With Mexico in particular, a country that exports the majority of its goods to the United States, the result of aggressive trade tariffs could end up being “a massive disruption to our supply chain, similar to what we experienced during COVID-19,” Williams says, a period when the costs of automobiles, groceries, and technology reliant upon semiconductors all rose sharply because supply chain issues made them harder to obtain.
“You can imagine the inability to buy certain goods because they’re just not available, tariffs are high, and the producing countries are not willing to send those products to us,” he says. “Under this scenario, the cost of goods increases. Inflation increases. Interest rates would also increase. So that’s ultimately bad economic policy and a tax on US consumers.”
Climate
Trump’s early executive orders show him casting a wider net when it comes to climate policy—much of his focus thus far has centered on unraveling his predecessor’s work, says Anne Short Gianotti, an associate professor in the BU College of Arts & Sciences department of Earth and environment.
“The kinds of signals that we’re seeing from the first week or so show a clear commitment to pulling out of the Paris Accords again, and a clear commitment to going beyond what happened in his first term,” Short Gianotti says. “We’re seeing Trump actively trying to shift the balance [between renewable energy sources and fossil fuels], and slow the movement on renewables and other non-fossil-fuel energy development.”
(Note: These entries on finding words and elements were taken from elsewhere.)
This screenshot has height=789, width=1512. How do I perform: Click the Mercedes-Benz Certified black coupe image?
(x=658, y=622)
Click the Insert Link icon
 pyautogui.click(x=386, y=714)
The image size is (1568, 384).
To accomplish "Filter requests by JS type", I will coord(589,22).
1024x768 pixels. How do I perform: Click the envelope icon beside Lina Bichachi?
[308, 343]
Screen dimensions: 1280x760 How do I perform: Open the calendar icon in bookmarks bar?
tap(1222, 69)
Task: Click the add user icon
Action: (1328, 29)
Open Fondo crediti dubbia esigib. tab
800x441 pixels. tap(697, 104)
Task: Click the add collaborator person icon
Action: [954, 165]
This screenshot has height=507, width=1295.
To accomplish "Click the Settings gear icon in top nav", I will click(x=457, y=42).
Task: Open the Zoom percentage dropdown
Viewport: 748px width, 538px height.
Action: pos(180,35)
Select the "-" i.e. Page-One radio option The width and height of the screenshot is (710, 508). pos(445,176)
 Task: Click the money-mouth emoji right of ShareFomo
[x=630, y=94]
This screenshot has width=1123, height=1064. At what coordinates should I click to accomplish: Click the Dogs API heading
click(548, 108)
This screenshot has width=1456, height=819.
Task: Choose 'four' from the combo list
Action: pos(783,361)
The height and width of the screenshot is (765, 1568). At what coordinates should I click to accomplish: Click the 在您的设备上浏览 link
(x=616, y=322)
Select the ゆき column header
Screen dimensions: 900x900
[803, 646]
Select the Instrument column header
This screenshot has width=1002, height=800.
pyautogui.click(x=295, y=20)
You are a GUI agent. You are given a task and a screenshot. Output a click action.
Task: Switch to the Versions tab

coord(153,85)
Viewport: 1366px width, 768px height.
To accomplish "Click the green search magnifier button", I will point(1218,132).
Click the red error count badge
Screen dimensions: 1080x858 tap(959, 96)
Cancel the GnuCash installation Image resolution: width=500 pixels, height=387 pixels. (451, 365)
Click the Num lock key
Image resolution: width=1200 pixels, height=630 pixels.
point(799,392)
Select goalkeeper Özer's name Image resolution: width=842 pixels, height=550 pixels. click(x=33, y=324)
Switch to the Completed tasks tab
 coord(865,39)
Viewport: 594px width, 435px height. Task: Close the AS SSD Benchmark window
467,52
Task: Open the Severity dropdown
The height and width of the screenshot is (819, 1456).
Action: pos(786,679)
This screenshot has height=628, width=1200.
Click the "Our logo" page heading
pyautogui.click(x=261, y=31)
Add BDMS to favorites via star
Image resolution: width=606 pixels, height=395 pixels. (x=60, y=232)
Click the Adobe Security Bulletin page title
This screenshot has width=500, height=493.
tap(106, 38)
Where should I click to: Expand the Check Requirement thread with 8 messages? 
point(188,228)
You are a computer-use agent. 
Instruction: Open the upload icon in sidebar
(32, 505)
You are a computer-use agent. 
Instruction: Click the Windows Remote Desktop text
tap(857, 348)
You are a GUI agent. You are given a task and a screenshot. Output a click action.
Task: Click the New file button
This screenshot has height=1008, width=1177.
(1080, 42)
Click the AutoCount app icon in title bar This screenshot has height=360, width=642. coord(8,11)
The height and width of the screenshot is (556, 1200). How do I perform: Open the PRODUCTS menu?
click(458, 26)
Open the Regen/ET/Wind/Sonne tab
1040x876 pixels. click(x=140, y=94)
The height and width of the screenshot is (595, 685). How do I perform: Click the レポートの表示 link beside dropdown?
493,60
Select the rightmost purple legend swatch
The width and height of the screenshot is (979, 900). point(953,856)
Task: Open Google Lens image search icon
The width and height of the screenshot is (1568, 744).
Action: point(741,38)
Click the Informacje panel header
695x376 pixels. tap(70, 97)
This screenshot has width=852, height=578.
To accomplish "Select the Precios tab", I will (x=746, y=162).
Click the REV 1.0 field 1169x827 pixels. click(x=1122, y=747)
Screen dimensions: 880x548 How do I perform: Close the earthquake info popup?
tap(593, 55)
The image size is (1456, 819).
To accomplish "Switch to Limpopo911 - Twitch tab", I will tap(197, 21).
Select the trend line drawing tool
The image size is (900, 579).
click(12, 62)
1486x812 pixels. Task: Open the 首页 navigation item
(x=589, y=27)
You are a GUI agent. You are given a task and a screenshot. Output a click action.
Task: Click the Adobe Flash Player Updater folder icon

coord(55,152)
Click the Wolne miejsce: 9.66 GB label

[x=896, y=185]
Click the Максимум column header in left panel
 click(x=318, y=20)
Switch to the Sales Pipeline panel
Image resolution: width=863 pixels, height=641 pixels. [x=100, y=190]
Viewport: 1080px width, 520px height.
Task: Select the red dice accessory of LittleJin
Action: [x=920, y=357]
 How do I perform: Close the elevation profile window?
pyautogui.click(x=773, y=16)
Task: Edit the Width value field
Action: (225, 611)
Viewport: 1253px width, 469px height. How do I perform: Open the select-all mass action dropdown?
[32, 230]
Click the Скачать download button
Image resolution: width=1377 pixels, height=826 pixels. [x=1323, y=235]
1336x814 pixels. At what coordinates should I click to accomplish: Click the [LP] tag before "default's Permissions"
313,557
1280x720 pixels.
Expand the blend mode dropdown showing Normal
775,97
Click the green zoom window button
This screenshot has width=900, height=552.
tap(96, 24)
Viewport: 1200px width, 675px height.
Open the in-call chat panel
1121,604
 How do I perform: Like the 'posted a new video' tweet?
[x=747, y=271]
One notable difference between Trump’s second term and his first is his close relationship with billionaire Elon Musk, whose Tesla company manufactures electric vehicles. Additionally, Biden-era investment in clean energy has been a boon for heavily Republican municipalities in the last several years. Might those relationships influence the president’s thinking on renewables?
“It could, in theory, slow divestment from electric vehicles and perhaps other renewables. But the early executive orders signaled the opposite,” Short Gianotti says. “These early executive orders signaled a doubling down on the anti-renewable and pro–fossil fuel agenda. So, I expect to see an expansion of natural gas and oil. But I think it remains to be seen if and how economic interests—from Musk and/or states with interests in renewables—balance the agenda of divesting from renewables.”
While Trump’s domestic energy agenda is still a bit murky, his international focus is crystal clear: among his earliest executive orders was one to withdraw the United States from the Paris Agreement, the legally binding international treaty on climate change.
In some ways, Short Gianotti says, this is a huge shift. As a global leader and a major carbon emitter, the US pivot away from the international agreement signals a drastic shift in the country’s political attitude toward climate change. But in other ways, it may not be as big a change as one might think.
“China has become the leading manufacturer of electric vehicles and has dramatically expanded renewables, and that’s not going to stop,” she says. “While there have been strong critiques of the withdrawal from leaders across the globe, several European leaders have already said that they would move ahead with climate-change plans with or without the US. And so I think the days where it felt like the US had to act in order for other countries to act are over.”